02 Junho 2018
Durante 20 anos, o padre Francisco Javier Astaburuaga Ossa esteve ao lado das vítimas de abuso no Chile, tentando oferecer um apoio psicológico, espiritual e, sobretudo, jurídico. Anos e anos escutando a dor dos outros, mas sem guardar raiva ou rancor. Hoje, ele se apresenta como uma pessoa serena: “Nunca perdi a esperança”, continua repetindo aos jornalistas que se encontram com ele na Praça de São Pedro, e aos quais ele agradece “pelo serviço à verdade” e por “não terem montado um circo midiático”.
A reportagem é de Salvatore Cernuzio, publicada em Vatican Insider, 01-06-2018. A tradução é de Moisés Sbardelotto.
Com uma mochila cinza esverdeado nas costas, mala com rodinhas na mão, o sacerdote de 57 anos, professor de Direito Canônico na Universidade Católica de Santiago, chegou a Roma junto com outros nove padres, incluindo alguns “vítimas de abusos sexuais, psicológicos e de poder”, para se encontrar com o Papa Francisco a partir dessa sexta-feira, 1º, até domingo, 3 de junho.

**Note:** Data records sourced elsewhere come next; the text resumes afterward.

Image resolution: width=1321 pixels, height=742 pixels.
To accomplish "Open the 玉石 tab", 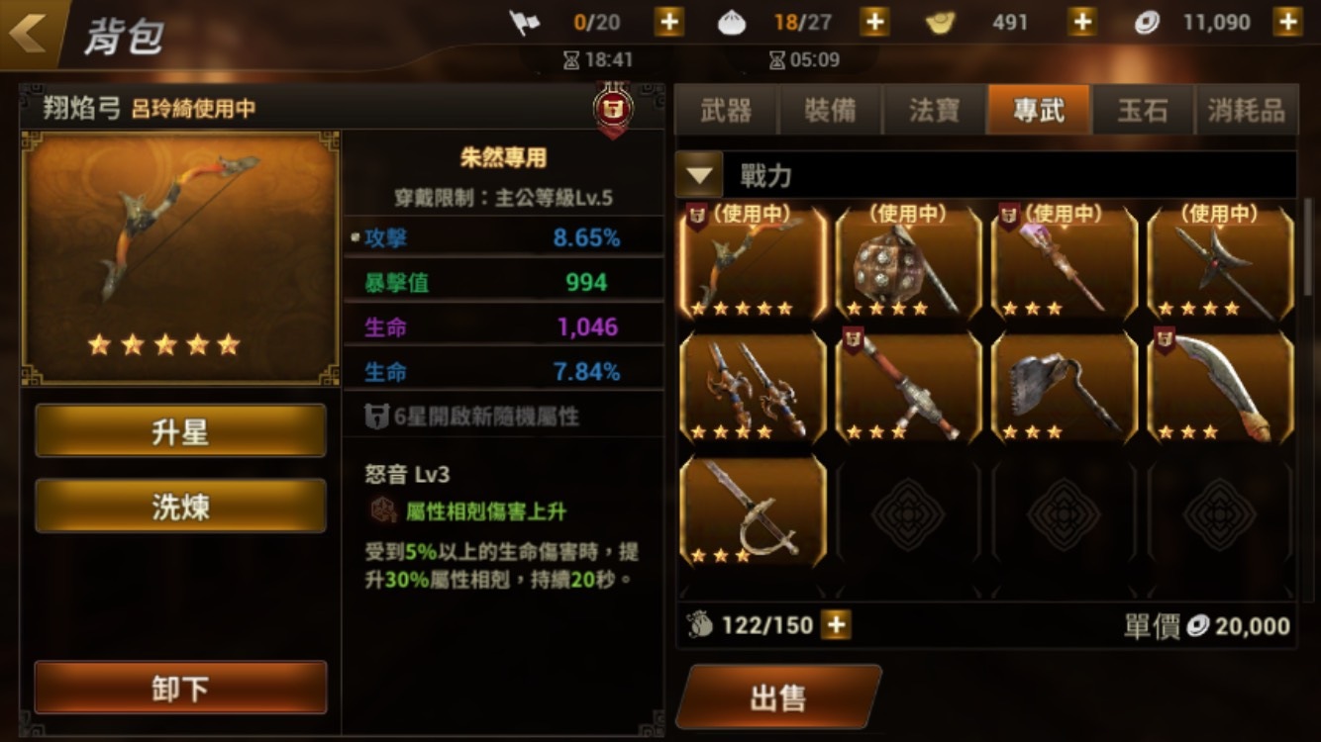I will coord(1143,110).
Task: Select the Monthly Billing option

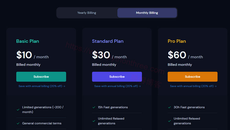Action: (147, 13)
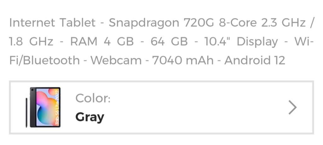Click the "Color:" label
323x145 pixels.
93,99
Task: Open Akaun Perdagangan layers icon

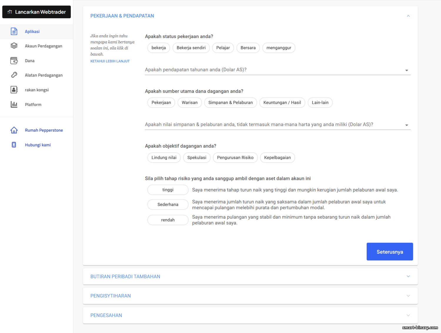Action: pyautogui.click(x=14, y=46)
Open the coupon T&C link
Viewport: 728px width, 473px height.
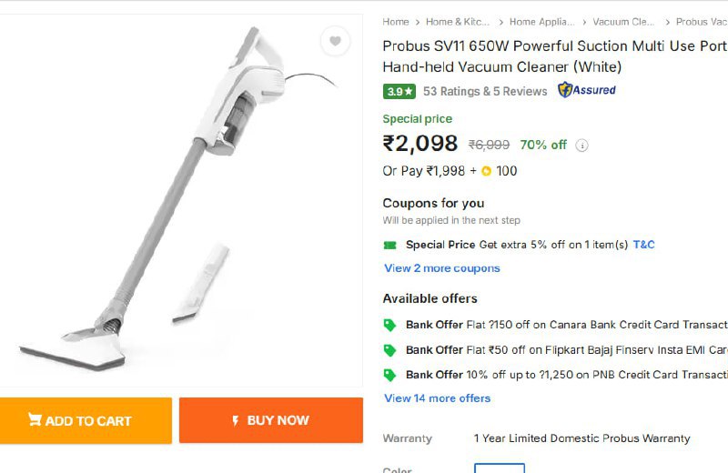(644, 245)
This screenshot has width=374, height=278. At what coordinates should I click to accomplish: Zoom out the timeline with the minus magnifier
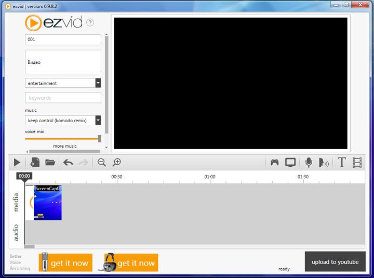click(102, 163)
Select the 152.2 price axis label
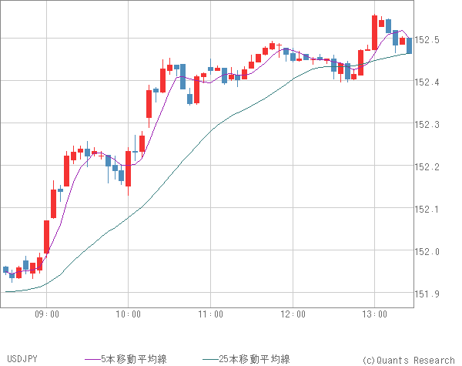This screenshot has height=366, width=462. [x=431, y=166]
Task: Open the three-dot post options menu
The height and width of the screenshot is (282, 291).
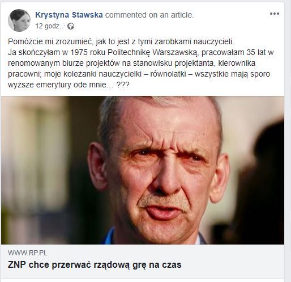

Ele nunca sofreu abusos (“Ninguém me fez nada”, diz ele sorrindo, com uma certa amargura). Chega ao Vaticano em veste de “acompanhador”, como ele esclarece. Isto é, continua desempenhando aquele papel que sempre desempenhou desde 2001, pouco depois de obter o doutorado em Roma, quando retornou ao seu país e, imediatamente, ficou do lado das vítimas (Juan Carlos Cruz e James Hamilton, em primeiro lugar), deparando-se várias vezes contra um muro de omissão, silêncio, acobertamento.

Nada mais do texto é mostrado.